_Given records_
# # #
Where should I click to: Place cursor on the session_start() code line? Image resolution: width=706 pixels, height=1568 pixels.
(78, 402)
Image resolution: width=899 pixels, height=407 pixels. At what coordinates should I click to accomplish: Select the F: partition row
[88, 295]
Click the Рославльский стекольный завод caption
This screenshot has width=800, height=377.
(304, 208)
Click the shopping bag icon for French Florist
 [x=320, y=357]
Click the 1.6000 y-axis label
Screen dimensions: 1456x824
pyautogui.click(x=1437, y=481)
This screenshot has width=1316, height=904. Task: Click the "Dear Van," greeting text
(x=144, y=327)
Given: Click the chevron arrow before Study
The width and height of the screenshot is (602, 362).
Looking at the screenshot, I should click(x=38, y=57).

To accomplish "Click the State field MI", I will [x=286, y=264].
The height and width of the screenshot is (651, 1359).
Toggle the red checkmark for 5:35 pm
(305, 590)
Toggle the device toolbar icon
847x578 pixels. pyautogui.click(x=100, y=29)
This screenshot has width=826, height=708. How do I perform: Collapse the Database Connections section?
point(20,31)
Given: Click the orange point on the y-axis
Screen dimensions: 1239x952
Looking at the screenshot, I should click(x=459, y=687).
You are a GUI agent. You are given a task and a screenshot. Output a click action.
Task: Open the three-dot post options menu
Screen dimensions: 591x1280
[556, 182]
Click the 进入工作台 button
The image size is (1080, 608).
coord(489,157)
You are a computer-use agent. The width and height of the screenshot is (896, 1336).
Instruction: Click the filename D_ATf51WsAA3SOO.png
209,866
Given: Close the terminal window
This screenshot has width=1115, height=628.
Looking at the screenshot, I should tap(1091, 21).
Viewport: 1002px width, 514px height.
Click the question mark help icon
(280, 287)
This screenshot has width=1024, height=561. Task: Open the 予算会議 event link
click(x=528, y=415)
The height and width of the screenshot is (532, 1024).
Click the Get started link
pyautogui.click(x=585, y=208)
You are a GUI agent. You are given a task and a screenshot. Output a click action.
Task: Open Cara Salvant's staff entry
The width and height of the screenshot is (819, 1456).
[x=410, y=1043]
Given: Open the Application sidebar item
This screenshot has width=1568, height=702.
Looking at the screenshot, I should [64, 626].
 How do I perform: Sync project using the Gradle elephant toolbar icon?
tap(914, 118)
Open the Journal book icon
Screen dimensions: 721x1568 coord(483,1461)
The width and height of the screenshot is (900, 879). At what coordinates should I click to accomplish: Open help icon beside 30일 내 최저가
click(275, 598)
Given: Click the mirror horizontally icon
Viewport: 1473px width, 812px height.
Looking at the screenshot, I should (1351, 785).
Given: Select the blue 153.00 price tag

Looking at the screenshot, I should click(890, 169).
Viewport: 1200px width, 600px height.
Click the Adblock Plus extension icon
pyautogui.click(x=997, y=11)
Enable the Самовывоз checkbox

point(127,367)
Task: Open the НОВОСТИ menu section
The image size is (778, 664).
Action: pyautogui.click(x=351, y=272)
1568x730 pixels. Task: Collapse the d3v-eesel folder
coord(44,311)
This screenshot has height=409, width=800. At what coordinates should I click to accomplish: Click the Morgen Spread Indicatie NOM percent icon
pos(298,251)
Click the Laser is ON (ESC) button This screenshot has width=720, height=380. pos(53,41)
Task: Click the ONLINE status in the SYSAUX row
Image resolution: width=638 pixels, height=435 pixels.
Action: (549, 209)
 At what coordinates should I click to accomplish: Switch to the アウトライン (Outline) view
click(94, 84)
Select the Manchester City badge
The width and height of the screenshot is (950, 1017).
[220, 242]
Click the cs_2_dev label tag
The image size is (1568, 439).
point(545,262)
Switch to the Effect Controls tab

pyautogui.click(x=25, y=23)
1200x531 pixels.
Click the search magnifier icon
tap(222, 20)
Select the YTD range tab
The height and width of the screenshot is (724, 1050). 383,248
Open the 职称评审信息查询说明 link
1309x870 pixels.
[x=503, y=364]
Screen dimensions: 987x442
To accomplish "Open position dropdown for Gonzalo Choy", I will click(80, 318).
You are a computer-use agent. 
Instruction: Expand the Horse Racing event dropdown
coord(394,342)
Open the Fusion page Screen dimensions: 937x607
# # #
_Task statement_
Rewrite the records, changing each "This screenshot has" to "The screenshot has" and leaving everything else as it is.

_Task answer_
Where should I click to: Place cursor on the session_start() code line? Image resolution: width=706 pixels, height=1568 pixels.
(78, 402)
Image resolution: width=899 pixels, height=407 pixels. At what coordinates should I click to accomplish: Select the F: partition row
[88, 295]
Click the Рославльский стекольный завод caption
The screenshot has width=800, height=377.
(304, 208)
Click the shopping bag icon for French Florist
 [x=320, y=357]
Click the 1.6000 y-axis label
Screen dimensions: 1456x824
pyautogui.click(x=1437, y=481)
The screenshot has width=1316, height=904. Task: Click the "Dear Van," greeting text
(x=144, y=327)
Given: Click the chevron arrow before Study
The width and height of the screenshot is (602, 362).
Looking at the screenshot, I should click(x=38, y=57).

To accomplish "Click the State field MI", I will [x=286, y=264].
The height and width of the screenshot is (651, 1359).
Toggle the red checkmark for 5:35 pm
(305, 590)
Toggle the device toolbar icon
847x578 pixels. pyautogui.click(x=100, y=29)
The screenshot has width=826, height=708. How do I perform: Collapse the Database Connections section?
point(20,31)
Given: Click the orange point on the y-axis
Screen dimensions: 1239x952
Looking at the screenshot, I should click(x=459, y=687).
You are a GUI agent. You are given a task and a screenshot. Output a click action.
Task: Open the three-dot post options menu
Screen dimensions: 591x1280
[556, 182]
Click the 进入工作台 button
The image size is (1080, 608).
coord(489,157)
You are a computer-use agent. The width and height of the screenshot is (896, 1336).
Instruction: Click the filename D_ATf51WsAA3SOO.png
209,866
Given: Close the terminal window
The screenshot has width=1115, height=628.
Looking at the screenshot, I should tap(1091, 21).
Viewport: 1002px width, 514px height.
Click the question mark help icon
(280, 287)
The screenshot has width=1024, height=561. Task: Open the 予算会議 event link
click(x=528, y=415)
The height and width of the screenshot is (532, 1024).
Click the Get started link
pyautogui.click(x=585, y=208)
You are a GUI agent. You are given a task and a screenshot. Output a click action.
Task: Open Cara Salvant's staff entry
The width and height of the screenshot is (819, 1456).
[x=410, y=1043]
Given: Open the Application sidebar item
The screenshot has width=1568, height=702.
Looking at the screenshot, I should [64, 626].
 How do I perform: Sync project using the Gradle elephant toolbar icon?
tap(914, 118)
Open the Journal book icon
Screen dimensions: 721x1568 coord(483,1461)
The width and height of the screenshot is (900, 879). At what coordinates should I click to accomplish: Open help icon beside 30일 내 최저가
click(275, 598)
Given: Click the mirror horizontally icon
Viewport: 1473px width, 812px height.
Looking at the screenshot, I should (1351, 785).
Given: Select the blue 153.00 price tag

Looking at the screenshot, I should click(890, 169).
Viewport: 1200px width, 600px height.
Click the Adblock Plus extension icon
pyautogui.click(x=997, y=11)
Enable the Самовывоз checkbox

point(127,367)
Task: Open the НОВОСТИ menu section
The image size is (778, 664).
Action: pyautogui.click(x=351, y=272)
1568x730 pixels. Task: Collapse the d3v-eesel folder
coord(44,311)
The screenshot has height=409, width=800. At what coordinates should I click to accomplish: Click the Morgen Spread Indicatie NOM percent icon
pos(298,251)
Click the Laser is ON (ESC) button The screenshot has width=720, height=380. pos(53,41)
Task: Click the ONLINE status in the SYSAUX row
Image resolution: width=638 pixels, height=435 pixels.
Action: (549, 209)
 At what coordinates should I click to accomplish: Switch to the アウトライン (Outline) view
click(94, 84)
Select the Manchester City badge
The width and height of the screenshot is (950, 1017).
[220, 242]
Click the cs_2_dev label tag
The image size is (1568, 439).
point(545,262)
Switch to the Effect Controls tab

pyautogui.click(x=25, y=23)
1200x531 pixels.
Click the search magnifier icon
tap(222, 20)
Select the YTD range tab
The height and width of the screenshot is (724, 1050). 383,248
Open the 职称评审信息查询说明 link
1309x870 pixels.
[x=503, y=364]
Screen dimensions: 987x442
To accomplish "Open position dropdown for Gonzalo Choy", I will click(80, 318).
You are a computer-use agent. 
Instruction: Expand the Horse Racing event dropdown
coord(394,342)
Open the Fusion page Screen dimensions: 937x607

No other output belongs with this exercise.